━━━ DATA PROVIDED ━━━
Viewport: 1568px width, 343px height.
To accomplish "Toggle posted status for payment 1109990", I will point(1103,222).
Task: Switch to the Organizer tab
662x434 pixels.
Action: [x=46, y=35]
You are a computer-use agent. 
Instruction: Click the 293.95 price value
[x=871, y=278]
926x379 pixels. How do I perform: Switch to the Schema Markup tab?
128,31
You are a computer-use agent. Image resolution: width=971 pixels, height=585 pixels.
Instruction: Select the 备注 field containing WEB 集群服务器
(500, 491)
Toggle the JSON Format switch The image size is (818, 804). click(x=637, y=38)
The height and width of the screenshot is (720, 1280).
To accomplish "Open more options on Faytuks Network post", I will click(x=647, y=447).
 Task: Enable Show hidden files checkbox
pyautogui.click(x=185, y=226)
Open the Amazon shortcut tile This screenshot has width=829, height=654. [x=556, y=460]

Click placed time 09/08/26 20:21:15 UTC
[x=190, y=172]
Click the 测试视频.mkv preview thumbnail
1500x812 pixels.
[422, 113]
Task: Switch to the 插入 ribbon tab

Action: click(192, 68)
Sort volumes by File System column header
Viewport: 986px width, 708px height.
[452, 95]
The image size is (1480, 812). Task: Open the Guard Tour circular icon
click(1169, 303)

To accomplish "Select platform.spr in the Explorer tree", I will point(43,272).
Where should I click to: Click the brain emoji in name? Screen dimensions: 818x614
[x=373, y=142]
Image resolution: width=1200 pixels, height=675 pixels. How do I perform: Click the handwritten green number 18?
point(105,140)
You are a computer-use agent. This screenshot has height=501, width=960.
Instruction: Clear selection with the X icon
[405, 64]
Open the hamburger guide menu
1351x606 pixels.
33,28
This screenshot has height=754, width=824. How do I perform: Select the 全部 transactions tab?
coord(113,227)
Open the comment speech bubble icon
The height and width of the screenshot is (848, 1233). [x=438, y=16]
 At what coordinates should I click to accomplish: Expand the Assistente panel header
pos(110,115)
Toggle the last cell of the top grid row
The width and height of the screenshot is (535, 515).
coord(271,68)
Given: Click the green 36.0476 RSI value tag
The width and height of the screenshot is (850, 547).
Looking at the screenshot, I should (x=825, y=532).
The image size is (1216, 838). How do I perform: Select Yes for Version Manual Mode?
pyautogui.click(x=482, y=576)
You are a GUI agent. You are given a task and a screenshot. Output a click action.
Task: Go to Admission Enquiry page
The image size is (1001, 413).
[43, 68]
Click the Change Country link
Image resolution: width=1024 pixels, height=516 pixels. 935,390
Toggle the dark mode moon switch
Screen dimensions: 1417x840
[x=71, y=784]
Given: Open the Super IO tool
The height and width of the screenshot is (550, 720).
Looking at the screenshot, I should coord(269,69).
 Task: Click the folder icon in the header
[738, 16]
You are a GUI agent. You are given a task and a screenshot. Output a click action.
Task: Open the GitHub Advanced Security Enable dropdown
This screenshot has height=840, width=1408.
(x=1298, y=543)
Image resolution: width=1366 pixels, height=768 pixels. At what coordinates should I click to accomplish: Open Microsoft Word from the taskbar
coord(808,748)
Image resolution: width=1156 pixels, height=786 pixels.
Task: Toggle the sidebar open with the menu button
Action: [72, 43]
━━━
Everything in the material above needs to be transcribed exactly.

Viewport: 1568px width, 343px height.
To accomplish "Toggle posted status for payment 1109990", I will point(1103,222).
Task: Switch to the Organizer tab
662x434 pixels.
Action: [x=46, y=35]
You are a computer-use agent. 
Instruction: Click the 293.95 price value
[x=871, y=278]
926x379 pixels. How do I perform: Switch to the Schema Markup tab?
128,31
You are a computer-use agent. Image resolution: width=971 pixels, height=585 pixels.
Instruction: Select the 备注 field containing WEB 集群服务器
(500, 491)
Toggle the JSON Format switch The image size is (818, 804). click(x=637, y=38)
The height and width of the screenshot is (720, 1280).
To accomplish "Open more options on Faytuks Network post", I will click(x=647, y=447).
 Task: Enable Show hidden files checkbox
pyautogui.click(x=185, y=226)
Open the Amazon shortcut tile This screenshot has width=829, height=654. [x=556, y=460]

Click placed time 09/08/26 20:21:15 UTC
[x=190, y=172]
Click the 测试视频.mkv preview thumbnail
1500x812 pixels.
[422, 113]
Task: Switch to the 插入 ribbon tab

Action: click(192, 68)
Sort volumes by File System column header
Viewport: 986px width, 708px height.
[452, 95]
The image size is (1480, 812). Task: Open the Guard Tour circular icon
click(1169, 303)

To accomplish "Select platform.spr in the Explorer tree", I will point(43,272).
Where should I click to: Click the brain emoji in name? Screen dimensions: 818x614
[x=373, y=142]
Image resolution: width=1200 pixels, height=675 pixels. How do I perform: Click the handwritten green number 18?
point(105,140)
You are a computer-use agent. This screenshot has height=501, width=960.
Instruction: Clear selection with the X icon
[405, 64]
Open the hamburger guide menu
1351x606 pixels.
33,28
This screenshot has height=754, width=824. How do I perform: Select the 全部 transactions tab?
coord(113,227)
Open the comment speech bubble icon
The height and width of the screenshot is (848, 1233). [x=438, y=16]
 At what coordinates should I click to accomplish: Expand the Assistente panel header
pos(110,115)
Toggle the last cell of the top grid row
The width and height of the screenshot is (535, 515).
coord(271,68)
Given: Click the green 36.0476 RSI value tag
The width and height of the screenshot is (850, 547).
Looking at the screenshot, I should (x=825, y=532).
The image size is (1216, 838). How do I perform: Select Yes for Version Manual Mode?
pyautogui.click(x=482, y=576)
You are a GUI agent. You are given a task and a screenshot. Output a click action.
Task: Go to Admission Enquiry page
The image size is (1001, 413).
[43, 68]
Click the Change Country link
Image resolution: width=1024 pixels, height=516 pixels. 935,390
Toggle the dark mode moon switch
Screen dimensions: 1417x840
[x=71, y=784]
Given: Open the Super IO tool
The height and width of the screenshot is (550, 720).
Looking at the screenshot, I should coord(269,69).
 Task: Click the folder icon in the header
[738, 16]
You are a GUI agent. You are given a task and a screenshot. Output a click action.
Task: Open the GitHub Advanced Security Enable dropdown
This screenshot has height=840, width=1408.
(x=1298, y=543)
Image resolution: width=1366 pixels, height=768 pixels. At what coordinates should I click to accomplish: Open Microsoft Word from the taskbar
coord(808,748)
Image resolution: width=1156 pixels, height=786 pixels.
Task: Toggle the sidebar open with the menu button
Action: [72, 43]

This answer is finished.